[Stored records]
.....
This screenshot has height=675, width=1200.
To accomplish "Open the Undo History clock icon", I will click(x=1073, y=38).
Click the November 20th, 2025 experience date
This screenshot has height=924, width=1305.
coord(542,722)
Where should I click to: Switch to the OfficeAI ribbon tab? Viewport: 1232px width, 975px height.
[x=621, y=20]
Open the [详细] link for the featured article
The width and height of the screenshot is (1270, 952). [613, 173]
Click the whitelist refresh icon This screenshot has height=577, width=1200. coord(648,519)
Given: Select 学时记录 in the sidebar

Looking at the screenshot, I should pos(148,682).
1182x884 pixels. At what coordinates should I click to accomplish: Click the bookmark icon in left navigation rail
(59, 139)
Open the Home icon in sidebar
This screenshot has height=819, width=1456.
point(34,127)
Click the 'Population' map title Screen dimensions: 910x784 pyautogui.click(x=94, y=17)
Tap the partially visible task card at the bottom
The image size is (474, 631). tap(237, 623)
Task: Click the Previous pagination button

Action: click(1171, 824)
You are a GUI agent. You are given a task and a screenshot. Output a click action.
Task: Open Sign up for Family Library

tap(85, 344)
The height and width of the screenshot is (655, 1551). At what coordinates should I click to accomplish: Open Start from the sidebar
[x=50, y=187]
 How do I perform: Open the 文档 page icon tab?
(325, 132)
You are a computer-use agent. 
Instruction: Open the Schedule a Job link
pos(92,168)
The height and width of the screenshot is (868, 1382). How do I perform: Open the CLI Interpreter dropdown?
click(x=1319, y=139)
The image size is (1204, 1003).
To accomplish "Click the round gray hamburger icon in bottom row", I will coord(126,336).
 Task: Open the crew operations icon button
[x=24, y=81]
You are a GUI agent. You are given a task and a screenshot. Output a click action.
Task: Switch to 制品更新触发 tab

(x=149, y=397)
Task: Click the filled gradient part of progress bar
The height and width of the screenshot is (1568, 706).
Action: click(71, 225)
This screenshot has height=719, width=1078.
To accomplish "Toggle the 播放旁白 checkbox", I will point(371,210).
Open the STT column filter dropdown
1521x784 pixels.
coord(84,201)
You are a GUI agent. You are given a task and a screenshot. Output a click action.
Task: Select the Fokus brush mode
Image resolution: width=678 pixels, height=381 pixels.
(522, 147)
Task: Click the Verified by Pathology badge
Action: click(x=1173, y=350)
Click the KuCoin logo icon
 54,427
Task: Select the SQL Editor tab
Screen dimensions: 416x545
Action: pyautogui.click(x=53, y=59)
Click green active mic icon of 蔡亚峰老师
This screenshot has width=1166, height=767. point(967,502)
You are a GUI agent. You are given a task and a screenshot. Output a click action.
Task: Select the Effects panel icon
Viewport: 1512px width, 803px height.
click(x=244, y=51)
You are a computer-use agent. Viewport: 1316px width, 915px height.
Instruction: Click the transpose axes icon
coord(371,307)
.....
DIRECTION:
Copy the entries, starting at the line that has "Where should I" and stopping after the line that has "I will coord(126,336).", with every "sidebar" changed to "side panel" and nothing else altered.

EXERCISE RESPONSE:
Where should I click to: Switch to the OfficeAI ribbon tab? Viewport: 1232px width, 975px height.
[x=621, y=20]
Open the [详细] link for the featured article
The width and height of the screenshot is (1270, 952). [613, 173]
Click the whitelist refresh icon This screenshot has height=577, width=1200. coord(648,519)
Given: Select 学时记录 in the side panel

Looking at the screenshot, I should pos(148,682).
1182x884 pixels. At what coordinates should I click to accomplish: Click the bookmark icon in left navigation rail
(59, 139)
Open the Home icon in side panel
This screenshot has height=819, width=1456.
point(34,127)
Click the 'Population' map title Screen dimensions: 910x784 pyautogui.click(x=94, y=17)
Tap the partially visible task card at the bottom
The image size is (474, 631). tap(237, 623)
Task: Click the Previous pagination button

Action: click(1171, 824)
You are a GUI agent. You are given a task and a screenshot. Output a click action.
Task: Open Sign up for Family Library

tap(85, 344)
The height and width of the screenshot is (655, 1551). At what coordinates should I click to accomplish: Open Start from the side panel
[x=50, y=187]
 How do I perform: Open the 文档 page icon tab?
(325, 132)
You are a computer-use agent. 
Instruction: Open the Schedule a Job link
pos(92,168)
The height and width of the screenshot is (868, 1382). How do I perform: Open the CLI Interpreter dropdown?
click(x=1319, y=139)
The image size is (1204, 1003).
To accomplish "Click the round gray hamburger icon in bottom row", I will coord(126,336).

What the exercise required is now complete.